** Start Input records **
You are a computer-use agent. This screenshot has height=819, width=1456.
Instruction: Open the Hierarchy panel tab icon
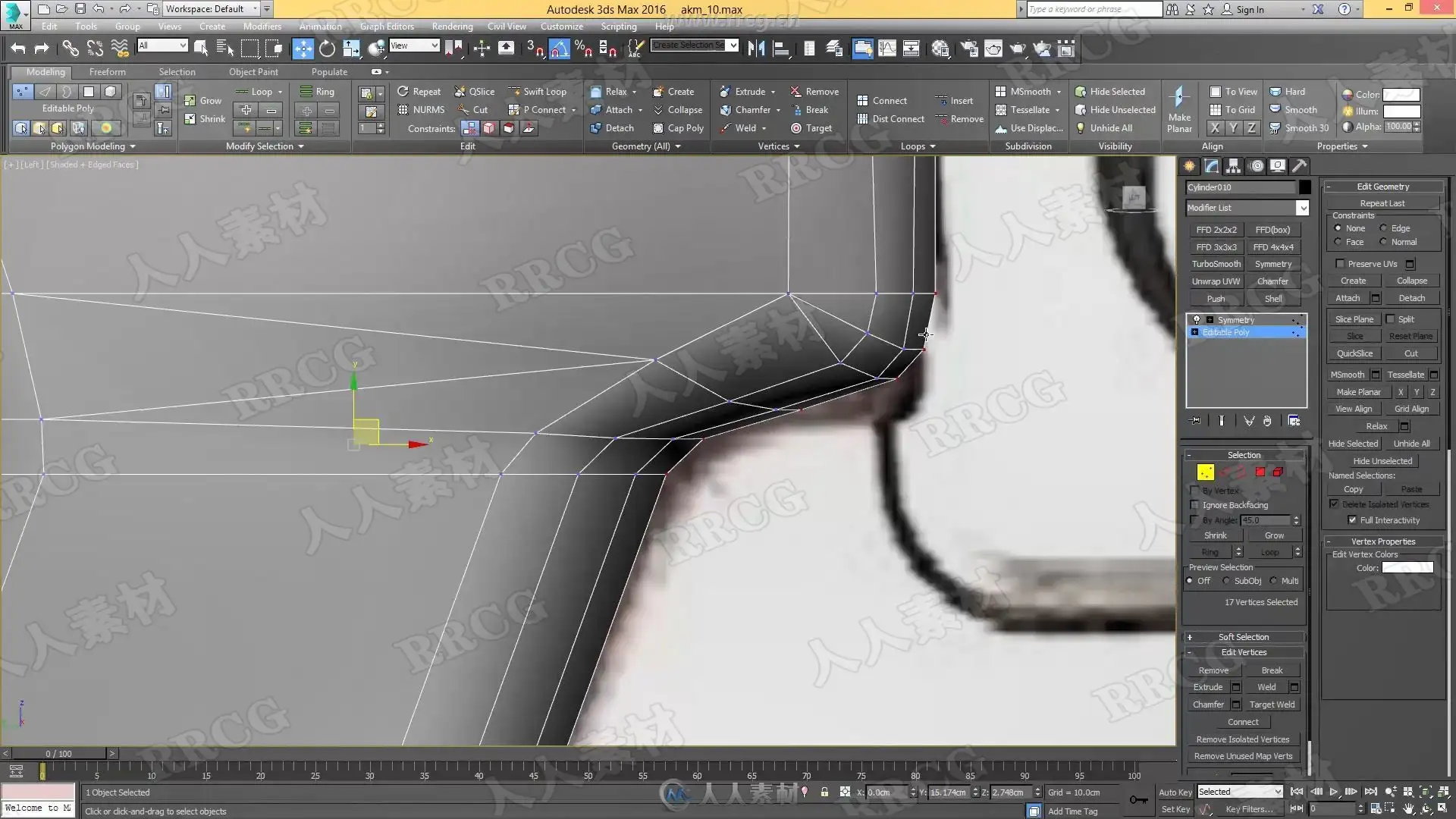[x=1233, y=166]
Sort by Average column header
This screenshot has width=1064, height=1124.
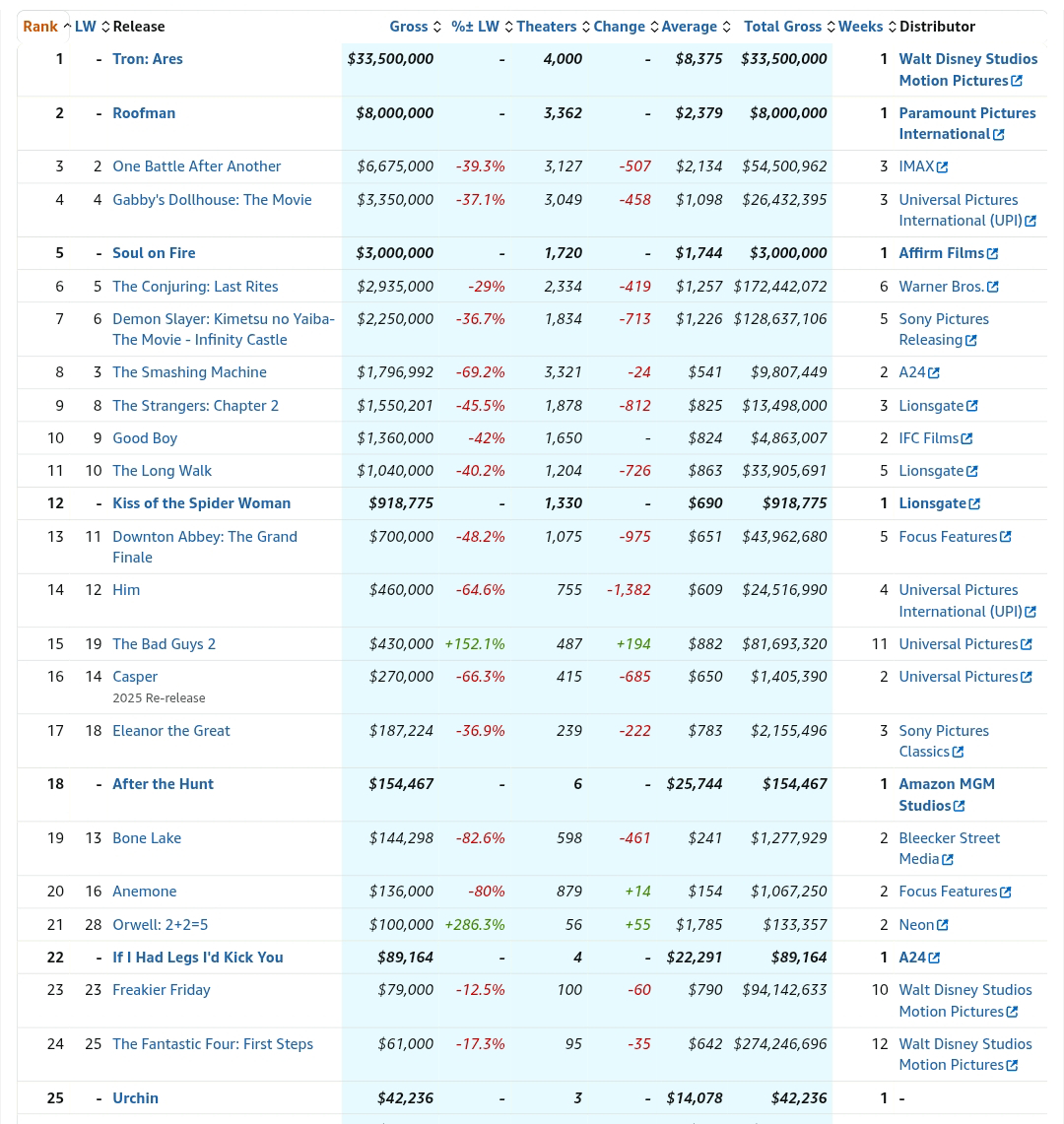pos(689,27)
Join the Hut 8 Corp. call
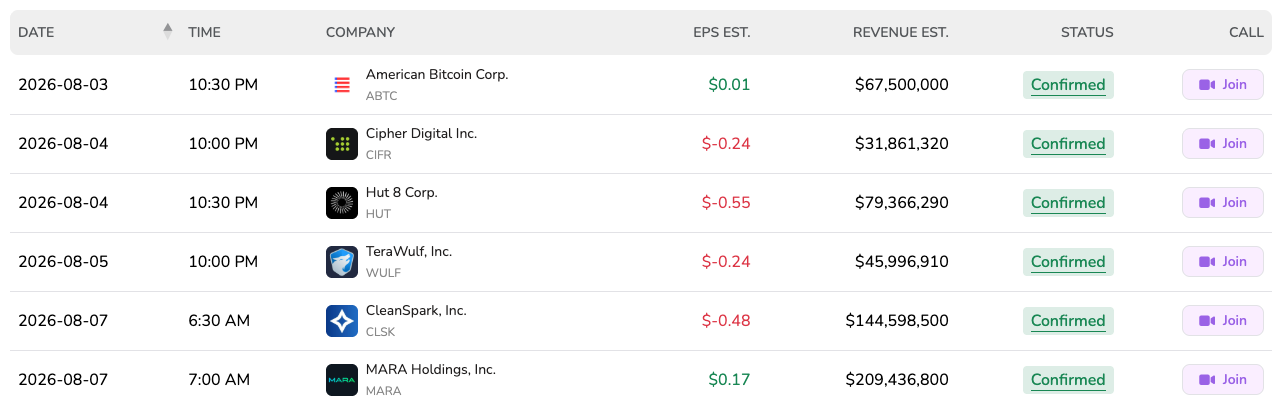The width and height of the screenshot is (1285, 409). [x=1223, y=203]
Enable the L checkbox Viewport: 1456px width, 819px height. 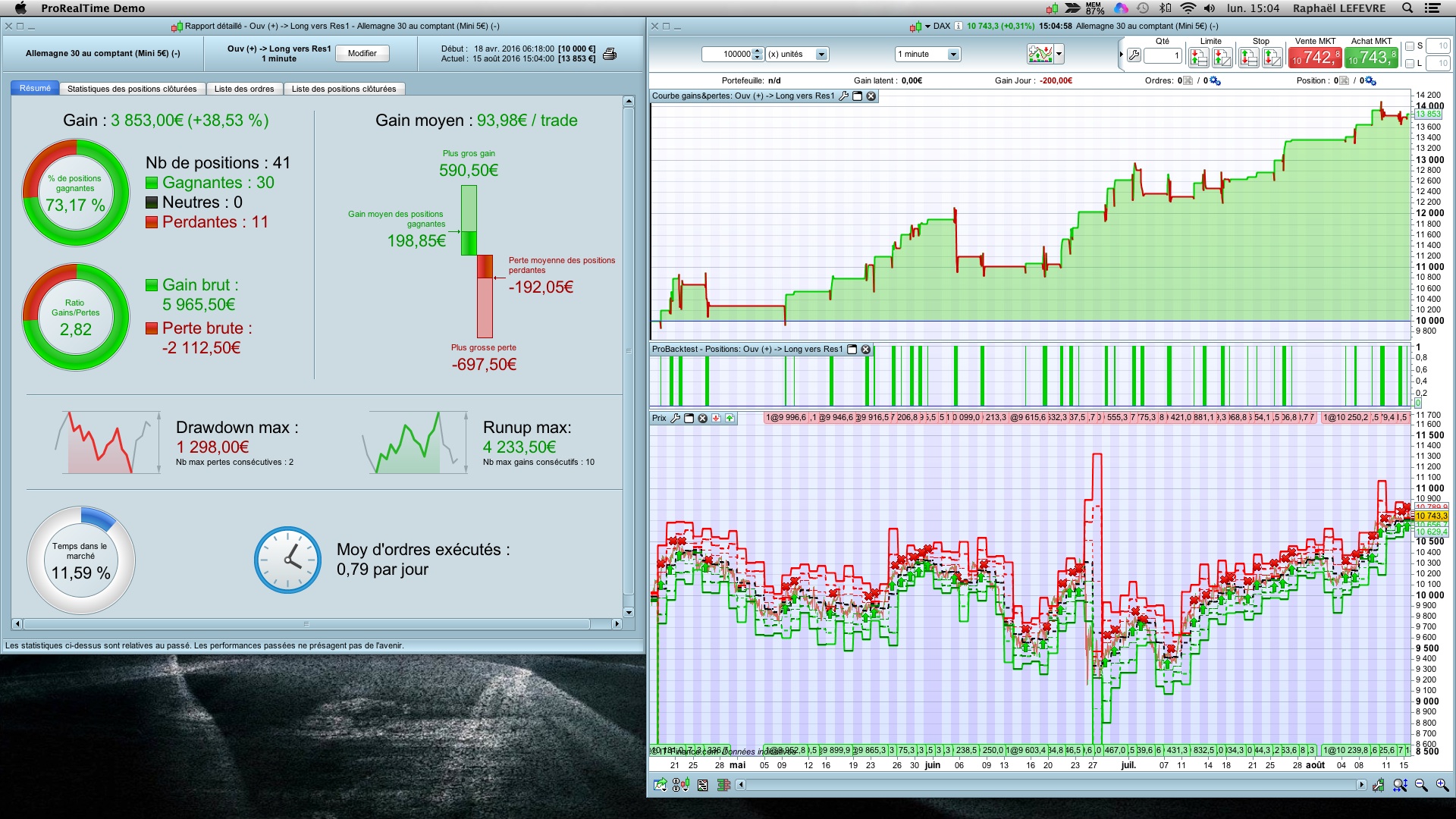pyautogui.click(x=1410, y=64)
** End Input records **
## What you have to do
Please gather every line of the items above that contains the word "This". Case counts, so match capital and lowercase letters precisely.

## Task response
You are a computer-use agent. This screenshot has height=819, width=1456.
This screenshot has width=1064, height=1124.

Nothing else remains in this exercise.